People have a right to know where the only person in the ACT who could declare a state of emergency before that fateful day was. But nobody knows where he was. Mr Corbell did say, though, “It is unbelievable that I, as a father, would leave my kids in the path of the fire.” Well, if he had listened to the cabinet briefing, when he went to bed he would have been expecting the fire on Monday. I got home at about the same time as he did. But before I came off the fire ground at Tidbinbilla, the senior officer of Parks 5 left in the Tidbinbilla area at that time said to those of us who had been out all night and had seen extraordinary things that you would never believe, “The choice today is to stay on this side of the river and defend farms or go back to the city and defend suburbs.” They knew.

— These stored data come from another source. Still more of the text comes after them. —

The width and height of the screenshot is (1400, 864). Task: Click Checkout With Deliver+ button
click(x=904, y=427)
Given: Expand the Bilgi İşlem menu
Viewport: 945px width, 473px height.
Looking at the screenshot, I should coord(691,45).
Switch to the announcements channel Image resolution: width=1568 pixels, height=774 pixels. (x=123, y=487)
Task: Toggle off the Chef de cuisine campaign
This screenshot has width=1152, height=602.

Maybe Mick Castles rang the Chief Minister to read this progress report from the night before, which on page 2 says:

There is a potential for fire to reach Uriarra by midday tomorrow—

that was midday on the 18th—

the Cotter Pub and Reserve at 16:00—

that is, 4 o’clock in the afternoon—

and Mt Stromlo and potentially Narrabundah Hill by 2000 hours …

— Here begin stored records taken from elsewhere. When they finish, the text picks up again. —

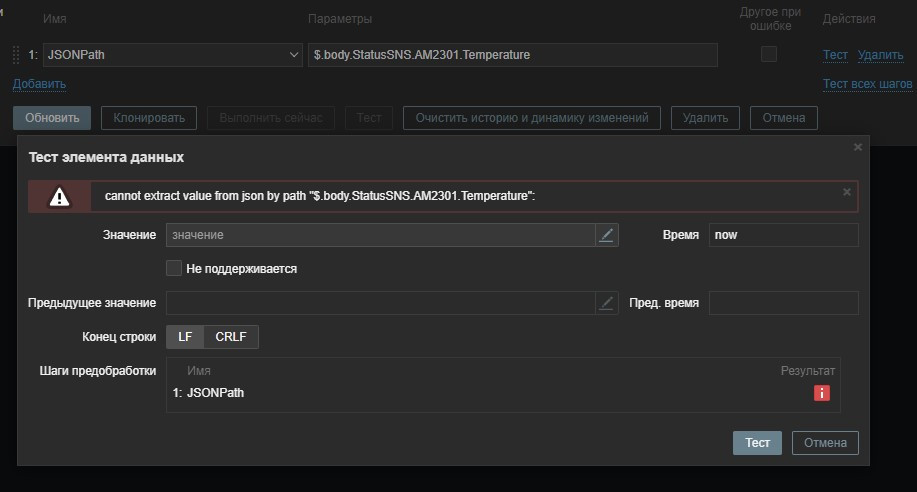The width and height of the screenshot is (917, 492).
Task: Click the Время input field with now
Action: tap(783, 235)
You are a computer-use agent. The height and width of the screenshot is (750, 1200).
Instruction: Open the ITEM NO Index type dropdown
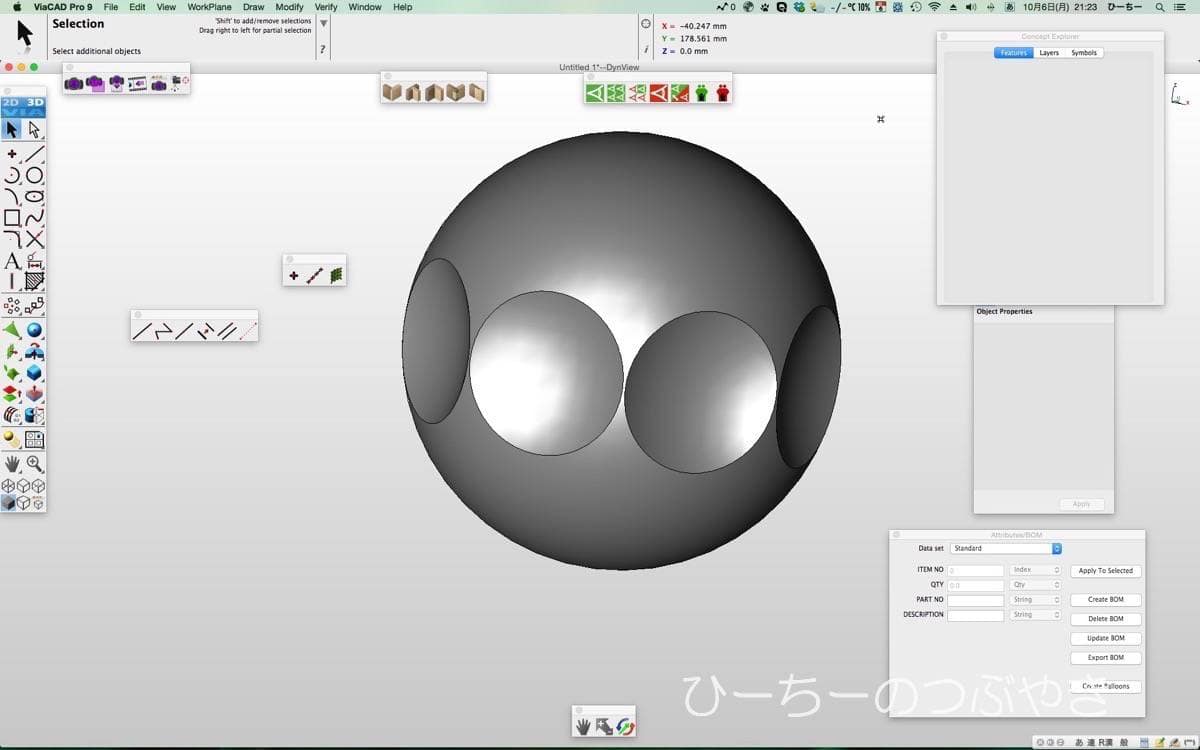1035,570
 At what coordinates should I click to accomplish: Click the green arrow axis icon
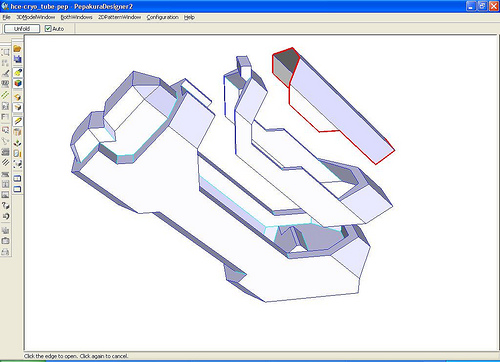[x=18, y=143]
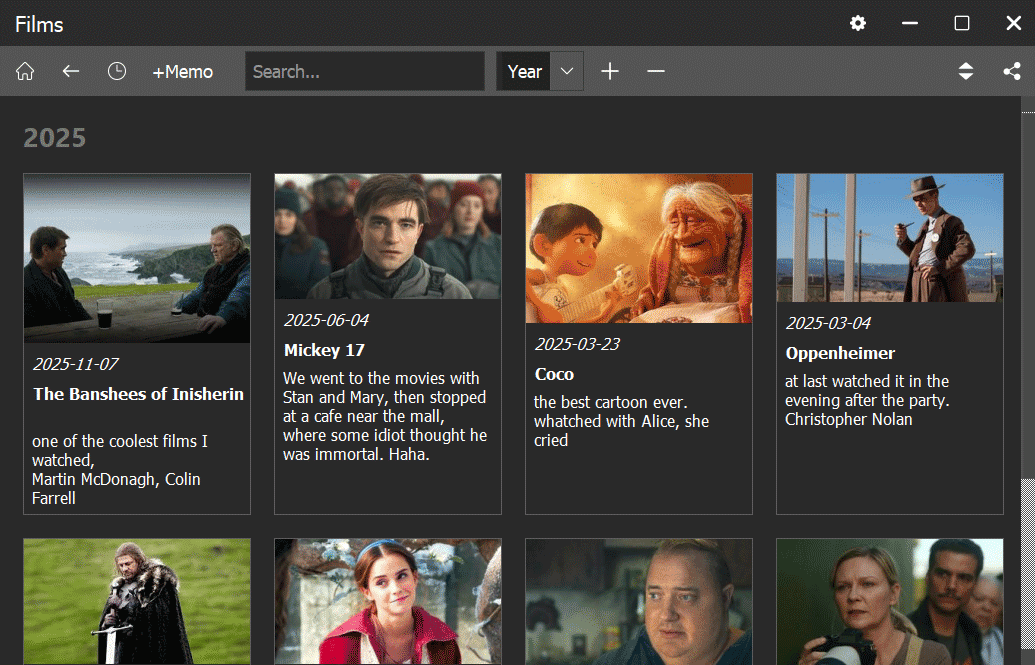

They are the minutes from the planning meeting at 6 o’clock on Friday night. If the people of Duffy and Rivett and Chapman and Kambah and Curtin and Torrens had known at 6 o’clock on the Saturday night, they may well have been able to save themselves, their houses and their possessions—and they would not have had to have put their loved ones in the path of the fire—because they could have made a decision based on fact.

It is an appalling abuse by the Chief Minister to stand here and say, “The coroner has misrepresented me. How dare she not give me a warning.” Well, how dare you not give the people of Canberra a warning. The definition of a warning is to tell somebody before it happens. At 3 o’clock, on the radio, when the Cotter had gone, when Uriarra had gone, when Stromlo had gone and when most of Duffy and Chapman had gone, it was not a warning; it was a bloody commentary!

It was like watching a football game: “The score now in Chapman is 28. Duffy’s catching up; they’ve got 44.” That was not a warning; it was a commentary—and if you do not understand that you do not understand ministerial responsibility. The Chief Minister quoted this morning: “once you are told you are responsible”. And you were told; you only have to read the report properly and stop misrepresenting it for your own devices.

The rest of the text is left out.